1. AD Computer Account Must Exist

ISE returns ERROR_NO_SUCH_USER when performing AD lookup if no computer account exists for the Linux host.

Problem: Unlike Windows machines that automatically create computer accounts when joining AD, Linux machines joined via SSSD/realmd may not always create the expected account format.

Solution: Verify the computer account exists in AD with the correct name format:

# On Linux - verify domain join created computer account
realm list
# Should show: configured: {domain}

# On AD (PowerShell) - verify computer object exists
Get-ADComputer -Identity "RESEARCH-WS01"

2. AD CS Template Security (ESC1 Vulnerability)

The "Supply in Request" option required for Linux CSRs is a known AD CS vulnerability (ESC1) if not properly secured.

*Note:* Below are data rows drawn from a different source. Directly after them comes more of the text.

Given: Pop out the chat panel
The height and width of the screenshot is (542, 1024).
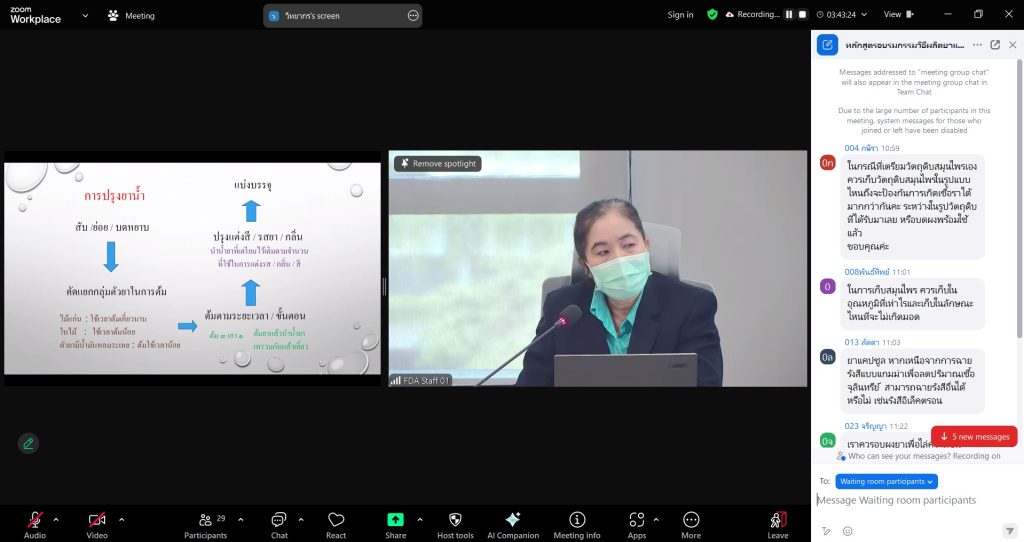Looking at the screenshot, I should coord(995,45).
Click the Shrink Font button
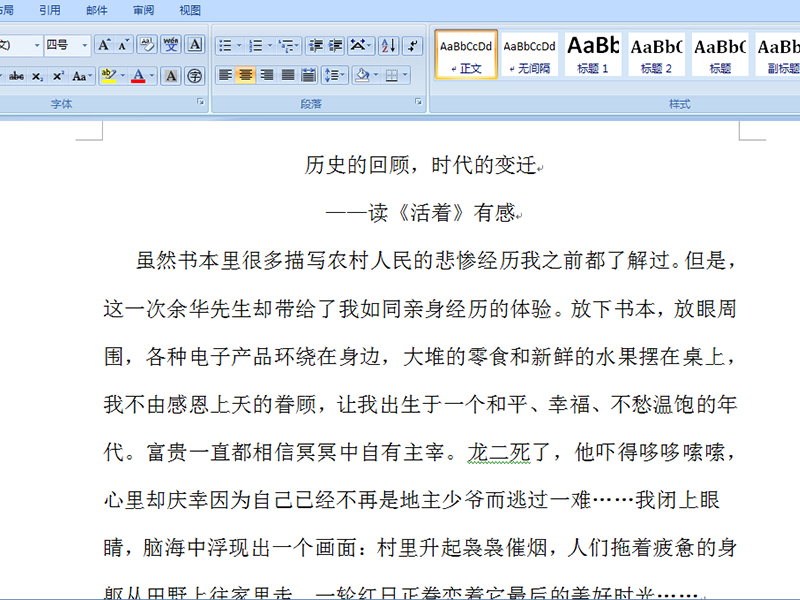The height and width of the screenshot is (600, 800). coord(123,45)
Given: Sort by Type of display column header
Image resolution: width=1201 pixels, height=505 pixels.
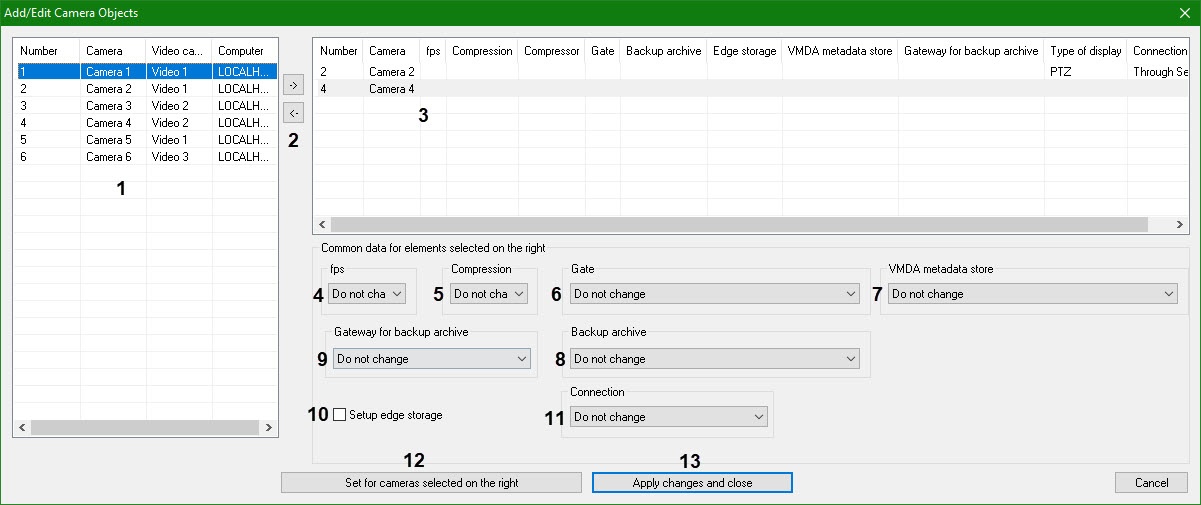Looking at the screenshot, I should click(1084, 51).
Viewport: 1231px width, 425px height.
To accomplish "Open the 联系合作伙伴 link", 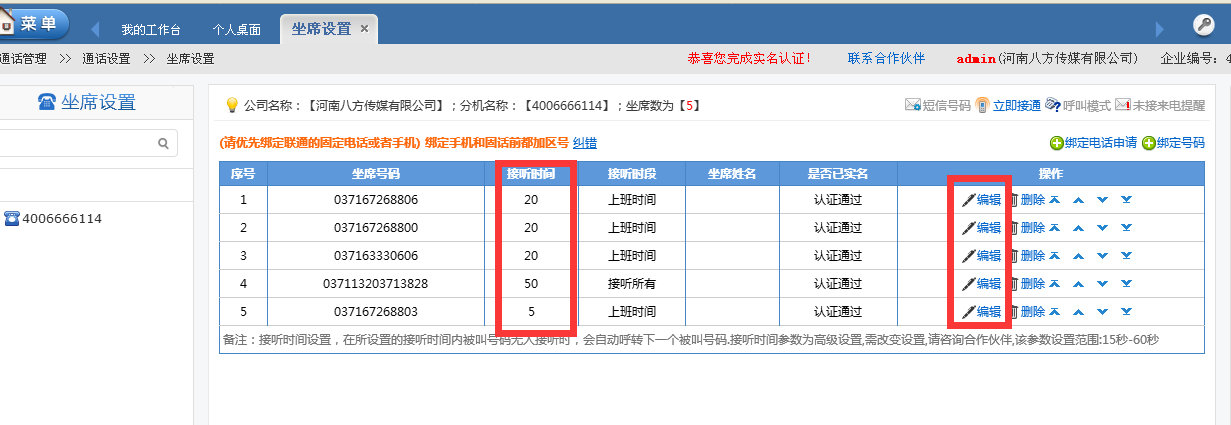I will click(x=886, y=58).
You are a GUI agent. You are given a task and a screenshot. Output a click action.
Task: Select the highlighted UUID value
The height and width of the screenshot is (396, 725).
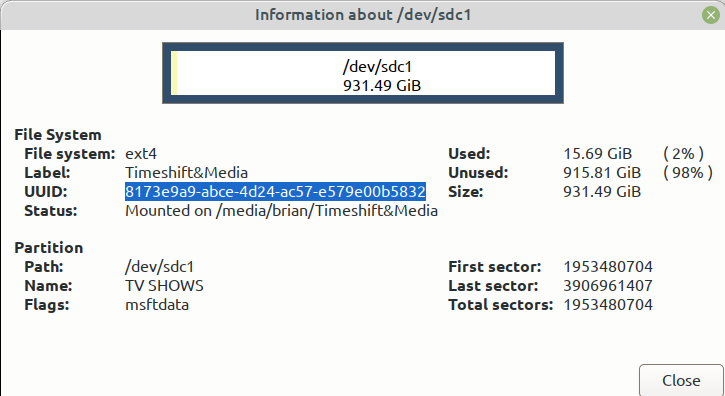[x=276, y=192]
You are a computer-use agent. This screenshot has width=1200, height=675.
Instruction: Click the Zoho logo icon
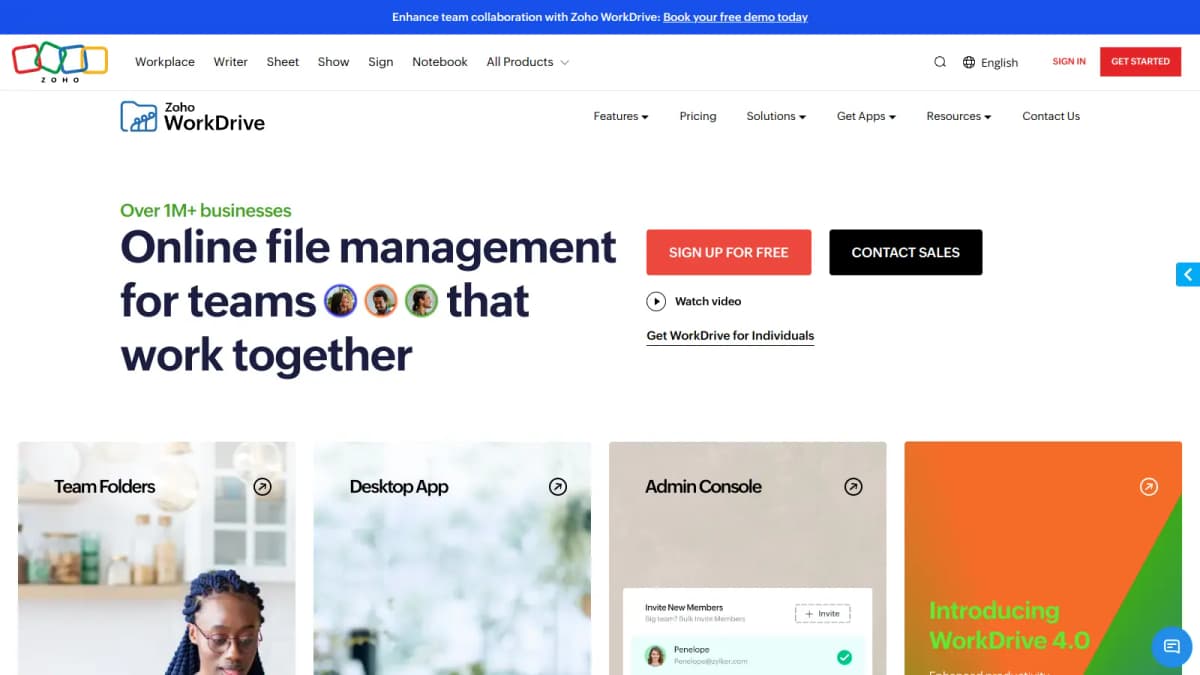point(59,58)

Problem: When "Supply in Request" is enabled, any user with Enroll permission can request a certificate with any Subject Alternative Name, potentially impersonating domain admins.

Mitigations:

  1. Restrict Enroll Permissions — Create a dedicated security group (e.g., Linux-Cert-Enrollers)

  2. Enable Manager Approval — Require CA administrator review before issuance

  3. Separate Template — Create "Linux-Workstation" template (don’t reuse default Computer template)

  4. Audit Logging — Enable certificate issuance logging for forensic review

# PowerShell - Create security group for Linux cert enrollment
New-ADGroup -Name "{ad-group-cert-enrollers}" `
    -GroupScope DomainLocal `
    -Description "Users authorized to enroll Linux workstation certificates"

# Add specific admins to group
Add-ADGroupMember -Identity "{ad-group-cert-enrollers}" -Members "cert-admin"

3. Certificate Identity Field Mismatch

ISE certificate authentication may fail if the identity field in wpa_supplicant or NetworkManager doesn’t match what ISE expects for AD lookup.

Problem: ISE looks up computer accounts using multiple attributes:

  • sAMAccountName (e.g., WORKSTATION$)

  • SPN with host/ prefix (e.g., host/workstation.domain.com)

  • UPN (e.g., WORKSTATION$@domain.com)

  • distinguishedName

Solution: Ensure the identity matches the expected format:

# NetworkManager connection - use machine account format
nmcli connection modify "Wired-802.1X" \
  802-1x.identity "$(hostname -s)\$@inside.domusdigitalis.dev"
# wpa_supplicant.conf - use machine account format with $ suffix
network={
    identity="WORKSTATION$@inside.domusdigitalis.dev"
    # ...
}

Verification: Use ISE "Test User" function in the AD join point to verify lookup works.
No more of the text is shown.